Le français au centre du débat électoral

Mardi soir 17 mai avait lieu le débat en français en vue des élections ontariennes 2022. La discussion a porté sur les soins de santé, le cout de la vie, l’éducation en français. Vite le débat s’est centré sur le prix de l’essence, les réductions et le manque d’aide pour l’Université Laurentienne et l’Université de Sudbury.

Les quatre représentantes de leur partie était Caroline Mulroney (Parti progressiste-conservateur de l’Ontario), ministre des Affaires francophones, Amanda Simard (Parti libéral), France Gélinas (Nouveau Parti démocratique de l’Ontario)  ainsi que Cara Des Granges (Partis Vert). Les échanges étaient vifs tout au long de la soirée. Caroline Mulroney a été la cible de tir groupé de la part de ses trois adversaires.

Le débat s’est rapidement tourné vers la hausse du prix de l’essence. La conservatrice prône une mise sur pause des taxes alors que la libérale et la néodémocrate penchaient plus vers une règlementation gouvernementale du prix de l’essence. C’est le cas au Québec et dans les provinces maritimes. Des Granges allait plus loin et penchait pour l’électrification des transports.

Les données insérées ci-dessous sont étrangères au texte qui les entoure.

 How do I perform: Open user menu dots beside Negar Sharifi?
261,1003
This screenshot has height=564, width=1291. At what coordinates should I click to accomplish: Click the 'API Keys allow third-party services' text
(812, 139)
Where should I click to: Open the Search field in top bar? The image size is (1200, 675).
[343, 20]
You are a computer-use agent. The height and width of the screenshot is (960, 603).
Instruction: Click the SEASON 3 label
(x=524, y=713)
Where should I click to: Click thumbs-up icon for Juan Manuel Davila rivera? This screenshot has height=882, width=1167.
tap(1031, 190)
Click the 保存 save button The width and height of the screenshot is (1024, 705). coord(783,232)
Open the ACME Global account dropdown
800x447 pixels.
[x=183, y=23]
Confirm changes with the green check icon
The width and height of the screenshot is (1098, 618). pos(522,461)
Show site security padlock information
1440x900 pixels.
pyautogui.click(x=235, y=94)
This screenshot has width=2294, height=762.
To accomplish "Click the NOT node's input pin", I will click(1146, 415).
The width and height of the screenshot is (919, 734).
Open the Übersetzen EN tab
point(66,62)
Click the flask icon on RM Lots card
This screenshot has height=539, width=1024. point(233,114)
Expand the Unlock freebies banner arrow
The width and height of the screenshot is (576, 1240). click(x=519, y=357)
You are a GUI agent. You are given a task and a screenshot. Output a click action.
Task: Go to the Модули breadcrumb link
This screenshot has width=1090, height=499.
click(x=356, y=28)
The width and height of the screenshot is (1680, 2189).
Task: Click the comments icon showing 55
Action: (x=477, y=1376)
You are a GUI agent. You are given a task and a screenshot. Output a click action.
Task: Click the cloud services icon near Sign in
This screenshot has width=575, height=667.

L’autre enjeu était l’éducation en français. France Gélinas a rappelé le Jeudi noir de 2018. Cette date à laquelle les conservateurs de Doug Ford ont annoncé des coupures importantes dans les services en français.  Gélinas a dénoncé l’inaction du gouvernement conservateur et le manque de ressource octroyé à l’Université de Sudbury. Mulroney a défendu son gouvernement en soulignant que le gouvernement suivait un processus en bonne et due forme. C’est Des Granges qui a soulevé les questions de l’enseignement primaire et secondaire. Son parti souhaite mettre des incitatifs à l’engagement dans la profession enseignante.

Les chefs présents

Le débat était précédé d’un message préenregistré des 4 chefs.  Steven Del Duca (Parti libéral) s’est exprimé en français comme Andre Horwath (NPD). Mike Schreiner (Parti Vert) a débuté son message en français, mais s’est exprimé surtout en anglais. Doug Ford (PPC) s’est exprimé uniquement en anglais. C’est la première fois en 50 ans qu’aucun chef n’est bilingue.